El tono apoplético de este poderoso incorporador del mundo exterior, fue
en crescendo hasta adquirir verdadero rugidos oraculares. Con las manos en alto
apretaba los cordeles que cerraban los sacos carboníferos, hasta que sus dedos
comenzaron a sangrar. Recordaba esas estampas, donde aparece Bafameto, el
diablo andrógino, poseído por un cerdo desdentado, rodeada la cintura por una
serpiente que se cruza en el sitio del sexo, inexorablemente vacío, mostrando
su cabeza la serpiente, flácida, en oscilante suspensión. A la altura de su falo,
que no cumplía la ley de la biología evolutiva, de que a mayor función mayor
órgano, pues a pesar del neutro empleado que le impartía, su tamaño era de una
insignia excepcional, lo que hizo reír a Farraluque, pues lo que en él era una
prosea de orgullo, algo para mostrar a los trescientos alumnos del patio de los
primarios, en el sujeto recipiendario era ocultamiento de indiferencia,
flacidez desdeñada por las raíces de la vida. En esa altura indicada, su falo
acostumbrado a eyacular sin el calor de una envoltura carnal, se agitó como
impulsado por la levedad de una brisa suave, pues dentro de la carbonería hacía
un calor de máquina de vapor naval. Los cuerpos sudaban como si se encontraran
en los más secretos pasadizos de una mina de carbón. Introdujo la vacilante
verga en una hendidura de carbón, sus movimientos exasperados en los momentos
finales de la pasión, hicieron que comenzara a desprenderse un cisco. Tiraba de
los cordeles, le daba puñetazos a la concavidad de los sacos, puntapiés a los
carbones subdivididos para la venta a los clientes más pobres. Esa sanguínea
acumulación de su frenesí, motivaron la hecatombe final de la carbonería.
Corrió el cisco con el silencio de un río en el amanecer, después los carbones
de imponente tamaño natural, aquellos que no están empequeñecidos por la pala,
rodaban como en una gruta polifémica. Farraluque y el señor del antifaz, fueron
a refugiarse a la pequeña pieza vecina. El ruido de las tortas de carbón
vegetal, burdos panales negros, era más detonante y de más arrecida frecuencia.
Por la pequeñez del local, toda la variedad del carbón venía a rebotar, golpear
o a dejar irregulares rayas negras en los cuerpos de estos irrisorios
gladiadores, unidos por el hierro ablandado de le enagenación de los sexos.

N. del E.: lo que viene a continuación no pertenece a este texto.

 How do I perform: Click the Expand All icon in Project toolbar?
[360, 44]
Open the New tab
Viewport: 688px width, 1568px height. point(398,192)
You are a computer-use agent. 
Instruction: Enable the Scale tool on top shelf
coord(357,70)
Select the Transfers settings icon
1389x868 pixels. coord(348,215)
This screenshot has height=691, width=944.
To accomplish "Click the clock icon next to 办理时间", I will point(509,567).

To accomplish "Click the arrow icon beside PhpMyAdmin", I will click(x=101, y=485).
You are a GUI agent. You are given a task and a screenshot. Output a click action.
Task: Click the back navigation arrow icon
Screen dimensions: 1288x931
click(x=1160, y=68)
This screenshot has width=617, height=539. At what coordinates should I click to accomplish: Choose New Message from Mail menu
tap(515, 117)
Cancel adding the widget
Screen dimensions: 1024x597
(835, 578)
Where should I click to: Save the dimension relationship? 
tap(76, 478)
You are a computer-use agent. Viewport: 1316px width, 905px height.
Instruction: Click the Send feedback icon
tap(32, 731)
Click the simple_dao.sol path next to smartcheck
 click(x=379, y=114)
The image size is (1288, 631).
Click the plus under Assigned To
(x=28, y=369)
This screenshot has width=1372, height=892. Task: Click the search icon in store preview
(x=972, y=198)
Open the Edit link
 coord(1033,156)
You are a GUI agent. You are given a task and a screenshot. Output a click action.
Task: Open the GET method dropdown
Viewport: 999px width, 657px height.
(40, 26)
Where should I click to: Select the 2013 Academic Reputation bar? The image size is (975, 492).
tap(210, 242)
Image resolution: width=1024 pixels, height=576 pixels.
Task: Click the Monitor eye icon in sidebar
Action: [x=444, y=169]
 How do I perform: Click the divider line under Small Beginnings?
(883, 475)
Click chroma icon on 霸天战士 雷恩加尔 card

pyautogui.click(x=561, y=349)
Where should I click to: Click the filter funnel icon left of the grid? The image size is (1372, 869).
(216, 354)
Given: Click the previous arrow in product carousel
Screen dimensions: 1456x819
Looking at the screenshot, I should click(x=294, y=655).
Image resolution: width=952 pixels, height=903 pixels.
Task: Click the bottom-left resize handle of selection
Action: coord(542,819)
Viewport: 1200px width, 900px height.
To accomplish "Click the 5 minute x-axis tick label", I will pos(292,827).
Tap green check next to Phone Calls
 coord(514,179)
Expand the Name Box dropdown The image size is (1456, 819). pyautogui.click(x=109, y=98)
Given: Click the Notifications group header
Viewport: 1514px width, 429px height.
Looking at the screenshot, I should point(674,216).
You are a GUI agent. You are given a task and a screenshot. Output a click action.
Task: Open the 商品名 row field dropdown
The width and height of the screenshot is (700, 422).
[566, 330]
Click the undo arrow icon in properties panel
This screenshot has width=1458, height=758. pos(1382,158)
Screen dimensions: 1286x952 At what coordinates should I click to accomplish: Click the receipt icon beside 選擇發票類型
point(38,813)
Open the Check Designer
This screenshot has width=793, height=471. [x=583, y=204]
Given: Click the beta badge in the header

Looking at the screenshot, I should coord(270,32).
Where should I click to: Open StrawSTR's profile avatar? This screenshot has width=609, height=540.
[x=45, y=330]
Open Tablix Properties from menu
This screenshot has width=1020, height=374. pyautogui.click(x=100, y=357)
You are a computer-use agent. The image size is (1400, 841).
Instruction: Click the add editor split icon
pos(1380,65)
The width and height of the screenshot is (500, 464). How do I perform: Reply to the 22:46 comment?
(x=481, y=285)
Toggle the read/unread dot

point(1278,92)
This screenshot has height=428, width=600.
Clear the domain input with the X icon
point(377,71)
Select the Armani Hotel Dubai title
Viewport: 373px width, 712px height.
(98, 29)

El carbón al chocar con las losetas del suelo, no sonaba en directa
relación con su tamaño, sino se deshacía en un crujido semejante a un perro
danés que royese a un ratón blanco. Todos los sacos habían perdido su
equilibrio de sostén, como si todos ellos hubiesen sido golpeados por el
maldito furor retrospectivo del caballero del antifaz. Farraluque y su sumando
contrario, no podían ver en la pequeña pieza contigua sostener el hundimiento
de la mina. Muy pronto desistieron de cumplimentar el final de su vestimenta y
sólo se cubrieron con las piezas para el indispensable pudor. Salió primero el
del antifaz, con pliegues faciales aun rubicundos por la entrecortada aventura.
Al llegar a la esquina pudo ver de soslayo el globo rojo con negros signos
islámicos, que aun seguía golpeando el cínico farol sonriente.